In an environment where you have cross-replicating Spectrum Protect servers and where you decommission a virtual machine, subsequent replications (replicate node commands) will fail if there remains unreplicated data on one of the servers.
Replication fails because ever since I don't know what version of SP, this behaviour was introduced (being able to replicate decommissioned objects was considered a program error; there even was an APAR for it, I believe).
Problem is that when this happens, it's not at all clear. The errors messages around the failing replication don't immediately point in the direction of decommissioned objects.
You get a slew of errors like this:
ANR8216W Error sending data on socket 73404. Reason 10053.
ANR3178E A communication error occurred during session 3030812 with replication server ISPBEI01.
ANR3334W The server experienced a TCP/IP error while receiving data on socket -22736.
This one, if you happen to spot it, gives the best indication of what is going on (if you know to make the connection with replication being disallowed for decommissioned filespaces).

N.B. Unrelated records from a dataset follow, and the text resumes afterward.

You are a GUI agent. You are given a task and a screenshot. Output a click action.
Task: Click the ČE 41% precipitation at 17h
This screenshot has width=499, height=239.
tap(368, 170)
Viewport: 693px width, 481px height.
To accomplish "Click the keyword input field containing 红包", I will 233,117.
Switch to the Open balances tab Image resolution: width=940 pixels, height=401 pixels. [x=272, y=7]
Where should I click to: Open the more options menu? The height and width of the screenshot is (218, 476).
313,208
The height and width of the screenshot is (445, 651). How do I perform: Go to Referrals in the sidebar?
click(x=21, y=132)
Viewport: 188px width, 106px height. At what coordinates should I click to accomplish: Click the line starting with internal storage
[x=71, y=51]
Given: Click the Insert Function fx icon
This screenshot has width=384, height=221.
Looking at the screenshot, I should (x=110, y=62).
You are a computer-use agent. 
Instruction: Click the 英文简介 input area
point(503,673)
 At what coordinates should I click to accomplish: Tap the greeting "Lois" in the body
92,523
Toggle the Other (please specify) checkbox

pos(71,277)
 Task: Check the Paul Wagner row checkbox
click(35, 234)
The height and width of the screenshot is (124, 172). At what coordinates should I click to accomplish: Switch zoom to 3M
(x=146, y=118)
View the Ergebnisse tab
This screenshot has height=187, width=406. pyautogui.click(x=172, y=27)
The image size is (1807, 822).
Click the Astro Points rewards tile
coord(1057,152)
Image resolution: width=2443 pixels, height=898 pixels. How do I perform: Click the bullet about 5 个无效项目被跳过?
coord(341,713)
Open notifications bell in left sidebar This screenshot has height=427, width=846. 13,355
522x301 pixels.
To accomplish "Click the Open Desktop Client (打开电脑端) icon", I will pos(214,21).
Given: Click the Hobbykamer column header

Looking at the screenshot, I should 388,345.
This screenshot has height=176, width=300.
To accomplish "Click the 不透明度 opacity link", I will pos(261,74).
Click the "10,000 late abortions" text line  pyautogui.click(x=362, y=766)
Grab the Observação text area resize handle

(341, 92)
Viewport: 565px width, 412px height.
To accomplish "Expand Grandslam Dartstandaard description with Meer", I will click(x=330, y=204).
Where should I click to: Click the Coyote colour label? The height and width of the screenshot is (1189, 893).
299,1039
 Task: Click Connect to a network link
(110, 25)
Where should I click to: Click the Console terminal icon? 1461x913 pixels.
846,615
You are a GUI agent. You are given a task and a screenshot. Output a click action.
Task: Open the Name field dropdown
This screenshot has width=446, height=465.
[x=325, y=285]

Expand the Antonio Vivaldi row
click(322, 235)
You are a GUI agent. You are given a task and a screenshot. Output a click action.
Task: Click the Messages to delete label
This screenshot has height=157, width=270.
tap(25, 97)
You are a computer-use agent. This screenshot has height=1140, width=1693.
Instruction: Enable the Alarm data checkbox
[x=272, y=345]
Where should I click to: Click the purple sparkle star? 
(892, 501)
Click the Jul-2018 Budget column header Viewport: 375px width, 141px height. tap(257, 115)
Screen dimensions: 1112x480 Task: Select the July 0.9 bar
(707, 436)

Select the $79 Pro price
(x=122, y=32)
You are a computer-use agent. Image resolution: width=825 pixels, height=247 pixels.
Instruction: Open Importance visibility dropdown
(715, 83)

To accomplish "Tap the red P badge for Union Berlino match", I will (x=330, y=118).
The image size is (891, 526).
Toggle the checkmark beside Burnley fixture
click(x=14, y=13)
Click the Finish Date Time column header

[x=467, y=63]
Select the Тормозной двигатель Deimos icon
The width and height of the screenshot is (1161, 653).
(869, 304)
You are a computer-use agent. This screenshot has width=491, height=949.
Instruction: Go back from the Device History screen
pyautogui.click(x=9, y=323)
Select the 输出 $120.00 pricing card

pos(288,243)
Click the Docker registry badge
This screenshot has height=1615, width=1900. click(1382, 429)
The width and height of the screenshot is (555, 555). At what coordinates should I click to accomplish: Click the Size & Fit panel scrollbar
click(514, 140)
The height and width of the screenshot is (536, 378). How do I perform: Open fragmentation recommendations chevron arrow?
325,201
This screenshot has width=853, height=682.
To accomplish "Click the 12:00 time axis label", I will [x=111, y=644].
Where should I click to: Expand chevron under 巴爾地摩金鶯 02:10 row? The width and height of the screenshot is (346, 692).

ANR1650W The server detected partially replicated data from a previous replication operation. This might result in extended processing time for process 203 while the server is replicating node CLSIK020_HV_TGT, file space \VMFULL-SVSIK121. (SESSION: 188936, PROCESS: 203)
In the Operations Center console, lots of critical ANR9999D errors are thrown.
Really nasty way of working for logging a standard situation.
The message preceding these ANR9999D batches does explain what is going on:
Feb 24, 2022, 11:56:35 AM ANR2363E SESSION 1263181: Operation is not allowed because file space \VMFULL-SVSIM0M8 belonging to node CLVMQ001_HV_TGT is decommissioned. (SESSION: 1263181)
Feb 24, 2022, 11:56:35 AM ANR9999D_2077889187 SmReplServerSession(smrepl.c:2812) Thread<194>: Replication protocol error, unknown verbType=0400 (SESSION: 1263181)
Feb 24, 2022, 11:56:35 AM ANR9999D Thread<194> issued message 9999 from: (SESSION: 1263181)
Feb 24, 2022, 11:56:35 AM ANR9999D Thread<194> 7ff8389cc882 OutDiagToCons()+b2 output.c:1447 (SESSION: 1263181)
Feb 24, 2022, 11:56:35 AM ANR9999D Thread<194> 7ff8389c58e2 outDiagfExt()+122 outvarg.c:294 (SESSION: 1263181)
Feb 24, 2022, 11:56:35 AM ANR9999D Thread<194> 7ff838847768 SmReplServerSession()+1938 smrepl.c:2078 (SESSION: 1263181)
Feb 24, 2022, 11:56:35 AM ANR9999D Thread<194> 7ff83876859d DoReplServer()+a4d smexec.c:10634 (SESSION: 1263181)
Feb 24, 2022, 11:56:35 AM ANR9999D Thread<194> 7ff83875d286 smExecuteSession()+2636 smexec.c:4304 (SESSION: 1263181)
Feb 24, 2022, 11:56:35 AM ANR9999D Thread<194> 7ff838ae8847 psSessionThread()+457 tcpcomm.c:2895 (SESSION: 1263181)
Feb 24, 2022, 11:56:35 AM ANR9999D Thread<194> 7ff837cbd273 startThread()+5b3 pkthread.c:3936 (SESSION: 1263181)
Feb 24, 2022, 11:56:35 AM ANR9999D Thread<194> 7ff84e70fb80 o__realloc_base()+60 (SESSION: 1263181)
Feb 24, 2022, 11:56:35 AM ANR9999D Thread<194> 7ff84f9b84d4 BaseThreadInitThunk()+14 (SESSION: 1263181)
Feb 24, 2022, 11:56:35 AM ANR9999D Thread<194> 7ff851f51791 RtlUserThreadStart()+21 (SESSION: 1263181)
Please clean up the error handling of this situation.
Our VM environment is managed more and more automatically, and it's difficult to predict when would be a good time to decommission a VM.
Replication should have run, but no new backups can have been made, so there are no differences between the SP servers.
It has become impossible to pick a time-slot when all these conditions have been met, every day.
So bottom-line, we just have to accept that sometimes decommissioned VMs will still have replication changes pending.
A nice, user-friendly error message to that effect would go a long way, instead of critical server events about replication protocol errors.
It will improve the cost-of-ownership of Spectrum Protect (try explaining to a novice SP engineer to look for ANR2363E messages to solve replication failures!).
This request may not be delivered within the release currently under development, but the theme is aligned with the current multi-year strategy. IBM may consider and evaluate any RFE Community feedback for this request through activities such as voting. IBM will update this request in the future.